Weighing In

Bil told me he has been waiting for me to respond to the court ruling legalizing marriage for gays and lesbians in California, so after a week, here I am. I certainly don’t wish my silence to be misconstrued as apathy toward the subject matter; rather, it’s difficult to articulate exactly what I’m feeling right now. But I’ll try.

Right. So about last Thursday. Half of the TVs where I work during the day are tuned to CNN, and when I saw the initial reports about gay marriage being legalized in a certain part of the world, the location was ambiguous (the sound is muted, so all I had to go on were the banners), so I assumed it was another European country that had made the ruling. In fact, I was in the middle of my usual speech about how California, while not explicitly legalizing gay marriage, has the most liberal domestic partnership laws in the nation, when it became clear that it was, in fact, my home state that had overturned the ban on gay marriage passed in 2000. But I didn’t cheer. Maybe I should have. Instead, I stood with my hand over my mouth and wondered why the hell I ever left to begin with.

I’ve thought that a number of times since coming to Chicago, but never more strongly than a week ago. An illogical emotion, truly, as I have been single for many years and thus ostensibly have less at stake than others, but this fact notwithstanding, I wanted to be there in the thick of it watching history happen in front of my eyes instead of on the television screen. I also wanted to see the religious nutcases’ collective heads explode — particularly my father, whose defining quality is never taking a hard-line stance on anything for fear of alienating his congregation. And I’m sure he isn’t alone, either.

“There goes the neighborhood,” I said to my mother on the phone on Sunday while walking home from work. By this, of course, I mean that when the most populous state with a larger economy than most countries chooses equality for all, it’s a reasonable suggestion that the nation isn’t far behind. Look at Canada: Ontario is an even more extreme example than California, and by the time the entire nation had legalized gay marriage, all but two provinces had legalized in within their own borders.

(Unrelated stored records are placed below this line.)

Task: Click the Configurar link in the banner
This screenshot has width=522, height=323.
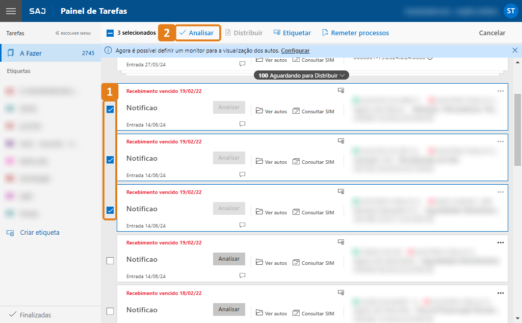Action: pyautogui.click(x=296, y=51)
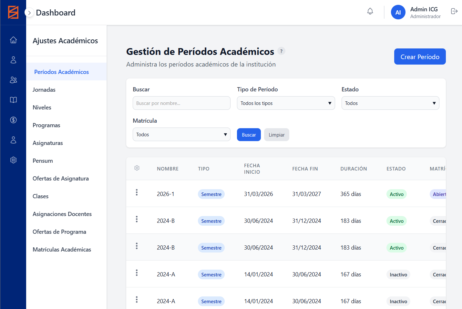The width and height of the screenshot is (462, 309).
Task: Select the user profile icon in the sidebar
Action: (x=13, y=60)
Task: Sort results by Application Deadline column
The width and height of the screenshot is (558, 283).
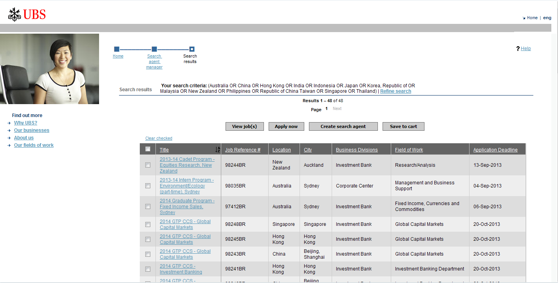Action: [x=495, y=150]
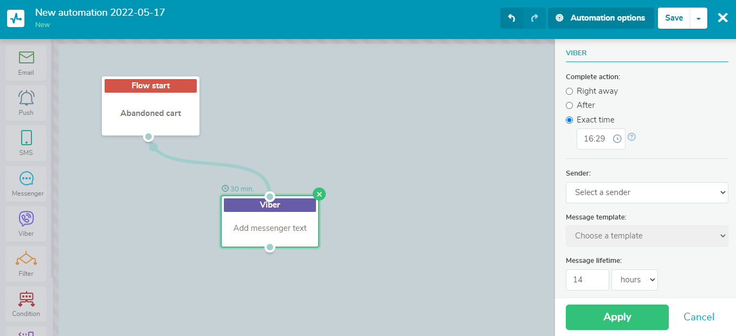Select the Condition block in the sidebar
Image resolution: width=736 pixels, height=336 pixels.
click(25, 303)
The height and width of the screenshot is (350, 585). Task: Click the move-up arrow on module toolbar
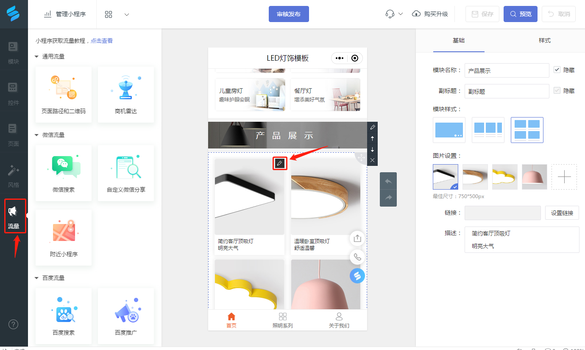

Such, I feel, will be the case for us as well.

It’s a victory, sure. But it’s a victory in a war I largely have not fought in. It was not my generation that accomplished this feat; the victory belongs to the generation of Harvey Milk. Stonewall. Matthew Shepard. Divine. And the innumerable masses that preceded them that were forced into lives and marriages of convenience in order to fulfill the phantom writ of society. For anyone like myself who has largely been shuffled through untouched, this is a time for reflection and respect.

I share Bil’s cynicism, although not quite for the same reasons. I’m cynical because what I’ve seen of the gay approach to relationships doesn’t exactly give me much faith in the gay approach to something much more solemn.

As I said earlier, I can’t wait for the appeals. I can’t wait for the religious nutbags to work themselves into a good faint over this development. I can’t wait to hear those precious, precious words “activist judges” again. Because this time, dear friends, those words were never more hollow. Take, for example, what I wrote on June 5th, 2006:

Over a year ago I found myself involved in a rather heated exchange concerning legislation governing same-sex marriages, as well as the morality of homosexuality itself. In my final rebuttal, I wrote the following:

“The choice whether or not to legalize gay marriage is one that every single American will have to make, and when that time comes I hope you have a damn good reason for believing whatever you do and are willing to defend it. This issue has gone to the Supreme Courts of over a third of the states in the Union, and if you’ve been paying attention to what’s been happening in San Francisco over the last few months, California is not far behind.”

By “not far behind,” I assumed within the year, and had no way of knowing how immediate the debate would become. To my surprise, four months later my wonderful home state of California became the first in the nation to successfully pass a measure legalizing same-sex marriages through both houses of its Legislature — predictably killed by a gubernatorial veto.

What this judge has done is make manifest what could have happened three years ago. What should have happened. And while the day-to-day of Massachusetts may have slipped quietly enough under the radar, we will all watch this social change play out, writ large, on the stage, so loudly that not even Ann Counter can spin the facts.

I always imagined what my response would be, and my calmness has surprised me. I think perhaps what I’m witnessing is the difference between freedom and license. I already knew I had dignity. I already knew my capacity to love and be loved was a valid and sacred one. So I’ve always had the freedom to pursue a lifelong committed relationship; no judicial body can rob me of that. So this ruling in California doesn’t make me feel any more valid. What it does make me feel, however, is immensely humbled and grateful. Not to the judge whose ruling set this Rube into motion, but to countless individuals who fought tooth and nail — some with their own lives — to see this become a reality. I feel ashamed to lay claim to the spoils, and thus it is all of our responsibility to keep the memory of the revolution alive and well.

Keep the wound open until this fight is over, friends.